Krzysztof Pado, DM BDM
Mikołaj do warszawskich inwestorów przyjechał już wczoraj. Co najważniejsze w końcu z dużymi prezentami i nie pomijając nikogo (wszystkie blue-chipy kończyły dzień na zielono). WIG20 zyskał aż 3,5% (1845,7 pkt), ciągnięty przez KGHM i PKN Orlen (wzrosty po około 6%). Dobrym nastrojom sprzyjało otoczenie na świecie (na wyniki włoskiego referendum negatywnie zareagował jedynie indeks w Mediolanie), zwyżki cen miedzi a dla naszego rynku znaczenie mogło mieć też piątkowe podwyższenie perspektywy ratingu przez agencję S&P. W efekcie uzyskaliśmy najlepszą sesję od lutego 2016 roku oraz ponad roczne maksimum na szerokim rynku. Technicznie średnioterminowa sytuacja na WIG20 uległa wyraźnej poprawie. Udało się pokonać opadającą od sierpnia linię stanowiącą górne ograniczenie większego trójkąta (linia wsparcia od dołka z głosowania ws Brexitu). Jeżeli wybicie nie jest fałszywe (o czym przekonamy się w najbliższych dniach) powinien to być mocny sygnał dla byków na przełom roku. Na Wall Street wieczorem mieliśmy umiarkowane wzrosty. S&P500 zyskał 0,6%, a DJIA ustanowił kolejny nowy szczyt. Dziś rano nastroje na rynkach azjatyckich są dziś rano lekko pozytywne (Nikkei225 wzrósł o 0,5%). Kontrakty na DAX i S&P500 notowane są w pobliżu kursów odniesienia. Z danych makroekonomicznych mamy dziś m.in. finalne odczyty: PKB w strefie euro za 3Q'16 czy dynamiki zamówień na dobra trwałe z USA za październik.

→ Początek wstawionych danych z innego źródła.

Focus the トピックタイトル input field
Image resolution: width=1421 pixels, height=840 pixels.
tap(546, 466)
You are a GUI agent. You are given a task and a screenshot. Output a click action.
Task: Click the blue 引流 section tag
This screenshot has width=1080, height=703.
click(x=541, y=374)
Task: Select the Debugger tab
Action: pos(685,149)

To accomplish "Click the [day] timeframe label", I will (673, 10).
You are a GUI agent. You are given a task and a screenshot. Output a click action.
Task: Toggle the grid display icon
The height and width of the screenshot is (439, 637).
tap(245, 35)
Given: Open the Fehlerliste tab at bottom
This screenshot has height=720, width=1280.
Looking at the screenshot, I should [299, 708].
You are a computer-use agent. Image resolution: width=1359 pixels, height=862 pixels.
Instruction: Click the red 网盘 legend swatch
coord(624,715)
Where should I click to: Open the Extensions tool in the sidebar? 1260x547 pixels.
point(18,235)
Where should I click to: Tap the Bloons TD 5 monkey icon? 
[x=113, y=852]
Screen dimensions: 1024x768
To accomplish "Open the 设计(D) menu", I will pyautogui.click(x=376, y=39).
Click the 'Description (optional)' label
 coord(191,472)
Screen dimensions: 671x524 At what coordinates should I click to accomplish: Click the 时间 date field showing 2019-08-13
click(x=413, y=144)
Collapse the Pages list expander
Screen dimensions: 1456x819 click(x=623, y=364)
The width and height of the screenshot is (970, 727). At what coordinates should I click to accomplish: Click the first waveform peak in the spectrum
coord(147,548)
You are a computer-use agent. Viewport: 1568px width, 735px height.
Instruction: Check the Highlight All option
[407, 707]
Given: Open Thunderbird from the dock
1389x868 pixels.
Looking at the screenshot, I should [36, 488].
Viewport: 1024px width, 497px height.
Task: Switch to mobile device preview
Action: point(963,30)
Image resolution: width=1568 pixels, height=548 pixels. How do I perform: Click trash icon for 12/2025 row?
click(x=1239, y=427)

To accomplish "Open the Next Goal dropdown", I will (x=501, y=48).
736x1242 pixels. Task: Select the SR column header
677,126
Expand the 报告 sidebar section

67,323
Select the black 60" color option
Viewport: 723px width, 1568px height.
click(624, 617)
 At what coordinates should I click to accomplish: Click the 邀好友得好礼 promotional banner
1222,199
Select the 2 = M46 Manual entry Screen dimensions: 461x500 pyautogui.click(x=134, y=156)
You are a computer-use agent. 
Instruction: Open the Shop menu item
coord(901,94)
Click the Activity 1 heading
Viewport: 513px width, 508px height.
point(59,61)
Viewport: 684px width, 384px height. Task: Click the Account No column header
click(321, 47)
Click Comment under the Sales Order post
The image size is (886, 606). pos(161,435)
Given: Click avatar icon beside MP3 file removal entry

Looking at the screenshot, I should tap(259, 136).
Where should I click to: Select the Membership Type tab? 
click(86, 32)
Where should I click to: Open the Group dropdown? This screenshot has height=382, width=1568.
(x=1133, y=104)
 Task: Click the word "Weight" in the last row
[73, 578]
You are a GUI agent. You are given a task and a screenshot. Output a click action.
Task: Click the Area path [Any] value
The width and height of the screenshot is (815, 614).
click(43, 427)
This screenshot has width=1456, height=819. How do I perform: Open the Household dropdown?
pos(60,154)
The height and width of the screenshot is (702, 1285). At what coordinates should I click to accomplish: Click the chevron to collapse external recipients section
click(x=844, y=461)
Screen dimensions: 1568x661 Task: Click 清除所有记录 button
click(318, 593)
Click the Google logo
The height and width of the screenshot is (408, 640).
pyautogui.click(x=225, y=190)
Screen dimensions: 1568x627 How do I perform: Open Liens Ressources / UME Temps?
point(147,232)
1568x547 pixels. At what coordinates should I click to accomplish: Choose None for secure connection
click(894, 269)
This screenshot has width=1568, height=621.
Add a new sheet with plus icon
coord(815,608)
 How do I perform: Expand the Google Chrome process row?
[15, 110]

Piotr Kuczyński, DI Xelion
W poniedziałek giełdy europejskie zachowały się od początku sesji bardzo „byczo". Owszem, wynik włoskiego referendum doprowadził do rozpoczęcia sesji delikatnymi spadkami, ale bardzo szybko, wręcz błyskawicznie, gracze doszli do wniosku, że taki wynik (przecież powszechnie oczekiwany) jest już w cenach.
To podziałało jako mocny pro-wzrostowy bodziec. Indeksy błyskawicznie rosły. Faktem jest, że wybory we Włoszech nastąpią nie wcześniej niż latem 2017 roku, a może nawet zgodnie z kalendarzem na początku 2018 roku, więc w krótkim terminie nie bardzo jest się czego bać i można dobrze zakończyć rok.